Potter played four seasons for Arizona and had very poor stats at the lower levels. Part of his stats can be blamed on the Pioneer League, where the average pitcher had an ERA just under 5.00 during his two seasons in the league. In his four seasons of short-season ball, Potter had a 6.04 ERA and a 1.63 WHIP in 140 innings, covering ten starts and 46 relief appearances. He walked 71 batters and picked up 120 strikeouts.
Potter pitched in the Frontier League at the beginning of 2016 and got hit really hard, posting a 10.59 ERA in 17 innings over 18 relief appearances. His control was even worse, with 17 walks, though he did pick up 21 strikeouts.
At the time he was drafted in 2012, Baseball America noted that he was hitting 93-94 MPH as a junior in high school, though he lacked stamina. His fastball would quickly drop into the high-80s. He also had the control issues that plagued him through the pros and didn’t have a strikeout pitch. He threw a below-average slurve and a changeup that was decent at times.

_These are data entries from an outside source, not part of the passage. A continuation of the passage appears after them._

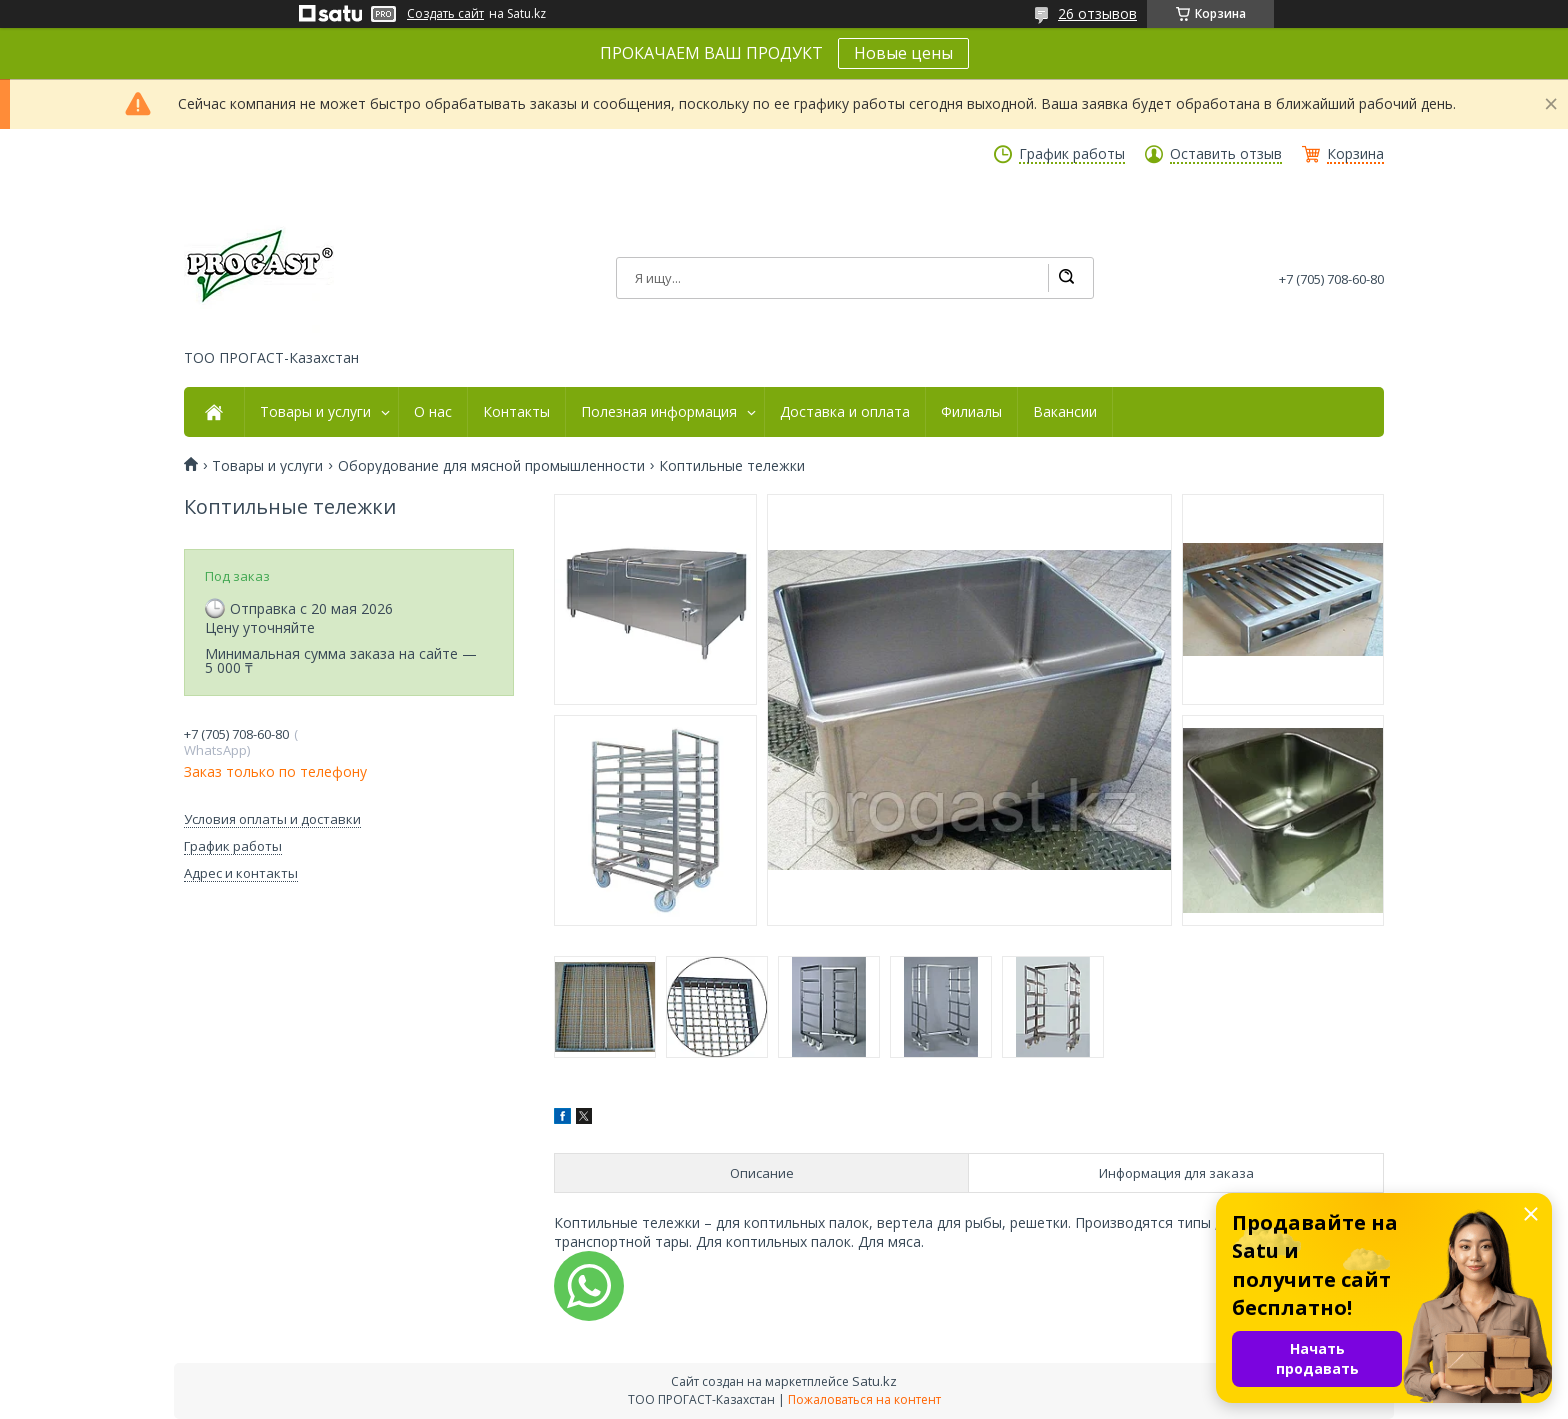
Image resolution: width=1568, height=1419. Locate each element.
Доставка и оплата (845, 412)
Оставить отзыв (1226, 154)
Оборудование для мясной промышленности (491, 466)
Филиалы (971, 412)
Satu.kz (874, 1381)
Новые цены (903, 53)
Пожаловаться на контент (864, 1399)
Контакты (516, 412)
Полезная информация (659, 412)
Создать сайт (445, 14)
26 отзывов (1097, 13)
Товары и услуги (315, 412)
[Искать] (1066, 278)
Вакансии (1065, 412)
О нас (433, 412)
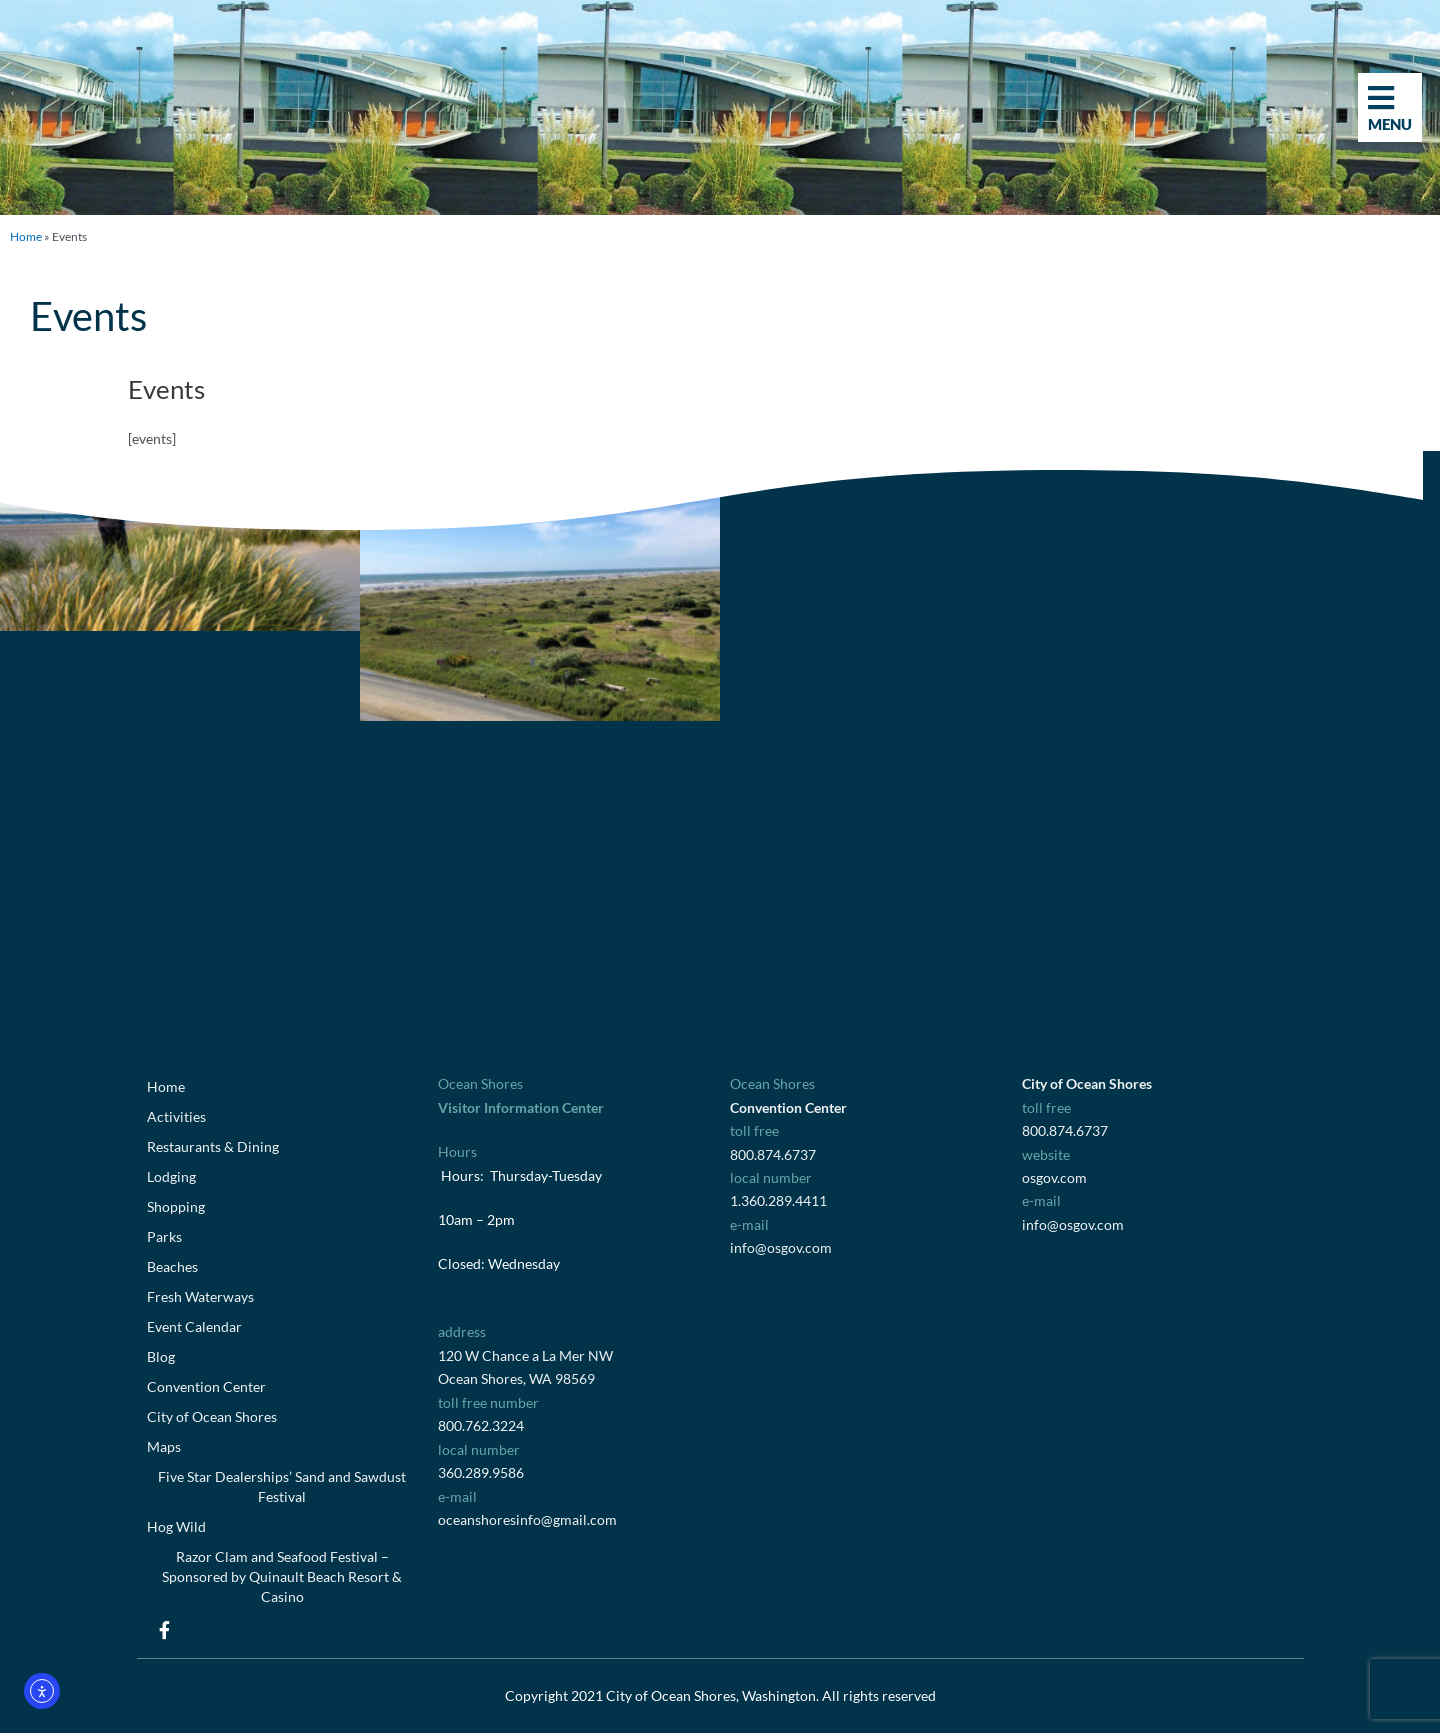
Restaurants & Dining (213, 1146)
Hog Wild (176, 1526)
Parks (164, 1236)
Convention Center (206, 1386)
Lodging (171, 1176)
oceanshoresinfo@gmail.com (527, 1519)
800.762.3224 (481, 1425)
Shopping (176, 1206)
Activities (176, 1116)
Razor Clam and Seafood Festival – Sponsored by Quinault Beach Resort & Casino (282, 1576)
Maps (164, 1446)
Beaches (172, 1266)
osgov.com (1054, 1177)
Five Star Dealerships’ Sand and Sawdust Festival (282, 1486)
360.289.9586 (481, 1472)
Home (26, 236)
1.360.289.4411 (778, 1200)
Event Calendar (194, 1326)
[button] (12, 92)
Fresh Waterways (200, 1296)
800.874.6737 (773, 1154)
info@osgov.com (781, 1247)
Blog (161, 1356)
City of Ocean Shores (212, 1416)
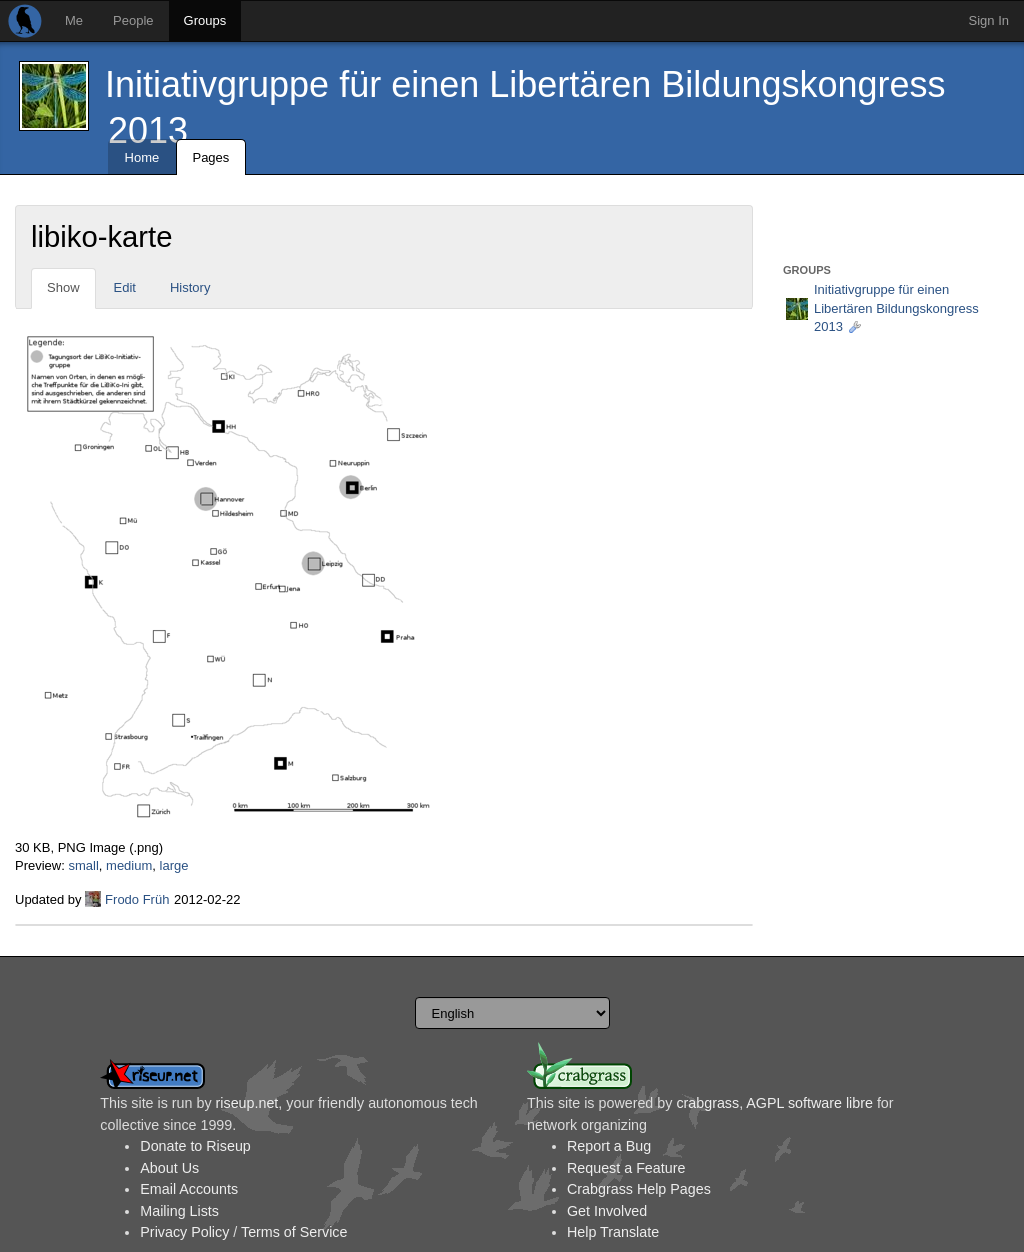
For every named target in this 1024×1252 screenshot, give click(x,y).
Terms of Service (294, 1232)
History (190, 287)
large (174, 865)
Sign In (989, 20)
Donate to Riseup (195, 1146)
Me (74, 20)
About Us (169, 1168)
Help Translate (613, 1232)
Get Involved (607, 1211)
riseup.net (247, 1103)
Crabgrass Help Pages (639, 1189)
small (83, 865)
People (133, 20)
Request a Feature (626, 1168)
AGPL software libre (809, 1103)
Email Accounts (189, 1189)
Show (63, 287)
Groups (205, 20)
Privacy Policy (184, 1232)
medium (129, 865)
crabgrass (707, 1103)
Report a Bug (609, 1146)
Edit (125, 287)
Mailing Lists (179, 1211)
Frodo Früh (137, 899)
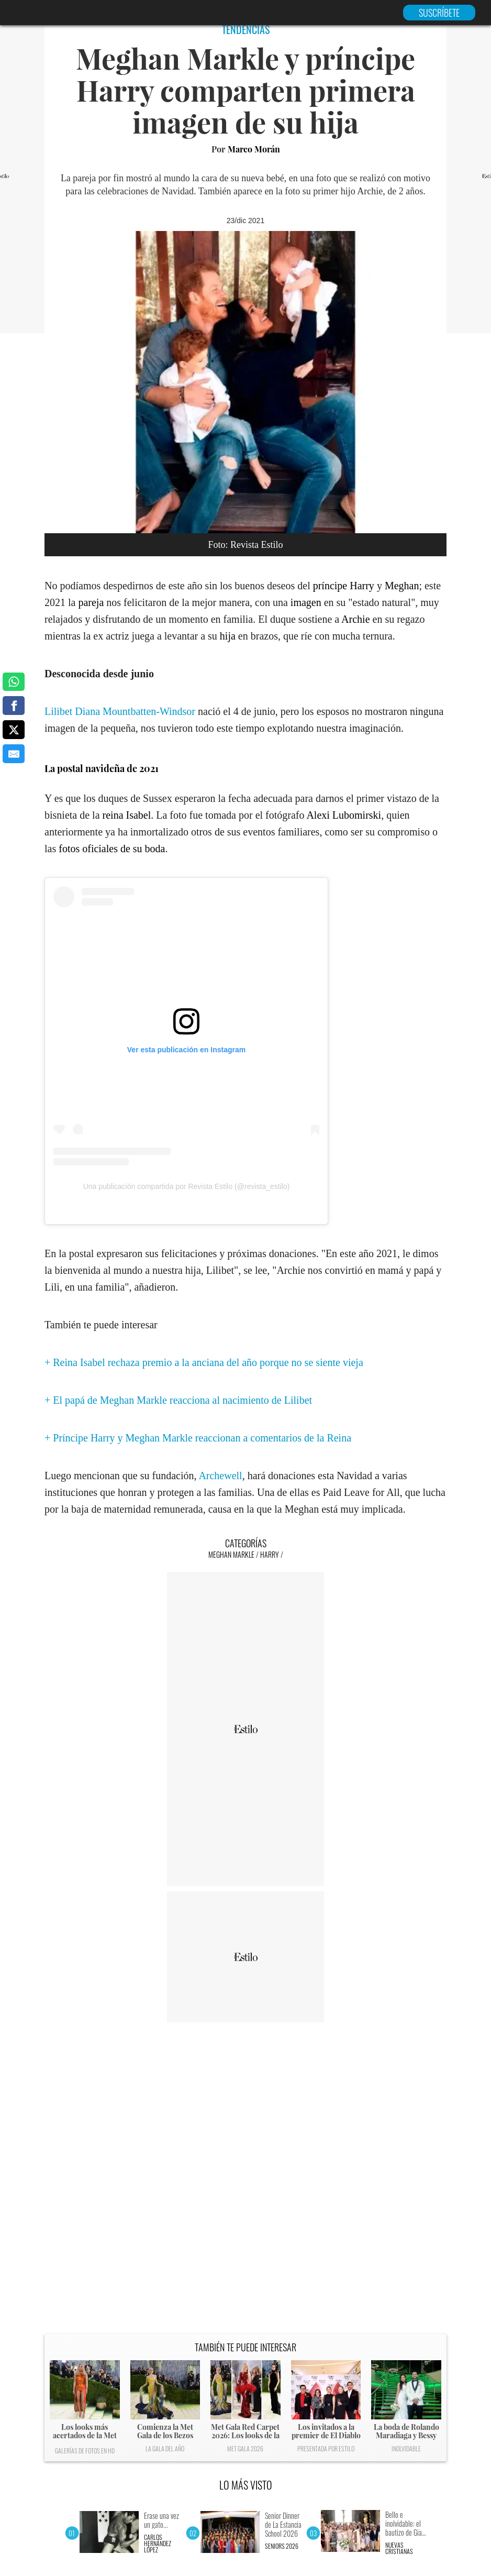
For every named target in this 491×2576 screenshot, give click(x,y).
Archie (355, 619)
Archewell (220, 1475)
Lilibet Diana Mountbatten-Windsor (119, 711)
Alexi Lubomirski (343, 815)
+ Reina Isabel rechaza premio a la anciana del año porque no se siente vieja (203, 1362)
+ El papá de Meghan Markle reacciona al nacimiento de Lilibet (178, 1400)
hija (228, 636)
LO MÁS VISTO (245, 2485)
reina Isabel (127, 815)
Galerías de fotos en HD (85, 2450)
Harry (269, 1554)
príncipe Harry (343, 585)
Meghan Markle (231, 1554)
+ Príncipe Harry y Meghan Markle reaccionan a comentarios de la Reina (197, 1438)
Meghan (402, 585)
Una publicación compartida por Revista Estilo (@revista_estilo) (186, 1186)
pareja (91, 602)
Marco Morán (254, 149)
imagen (306, 602)
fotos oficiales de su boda (112, 848)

So then you may ask, why would the Pirates want a player with that type of scouting report and those stats in pro ball? The answer is in this tweet from the USPBL, where he turned things around beginning in July.
— USPBL (@uspbl) December 13, 2016
Potter had a fastball that average 93.7 MPH according to the league, and topped out at 96 MPH. In 19 innings, he had 19 strikeouts, while issuing just three walks. The fact that he will play the entire 2017 season at the age of 23, with a mid-90s fastball and improved command over the summer, makes him a much more interesting arm than the stats would indicate. He projects as a bullpen arm and will likely begin at one of the lower full-season levels.
The second player signed is catcher Jose Barraza, who will play most of the 2017 season as a 22-year-old. He was a seventh round pick of the Chicago White Sox in 2012 and received a $146,300 bonus. Barraza announced the signing on Twitter. He’s the second catcher added this week.
— Jose Barraza (@jbarraza16) December 24, 2016
Back in 2012 out of high school, he was called a project. Whichever team selected him would need to be patient. He had a strong arm and power potential, but lacked experience behind the plate, and had a stocky frame at a young age. He ended up missing all of the 2014 season due to Tommy John surgery on his non-throwing arm and the White Sox gave up on him after just 74 games played. Barraza signed with Lake Erie of the Frontier League in 2015 and has split his time between catcher and first base.
In two years with Lake Erie, he hit .278/.344/.399 over 187 games. I mentioned when the Pirates signed Zane Chavez on Wednesday, that they were short-handed with catchers. Barraza seems like the type of player who could fill in at the lower full-season levels at this point, while also seeing time at 1B/DH. He also played a couple games in left field last year, so that might be an option in a pinch as well.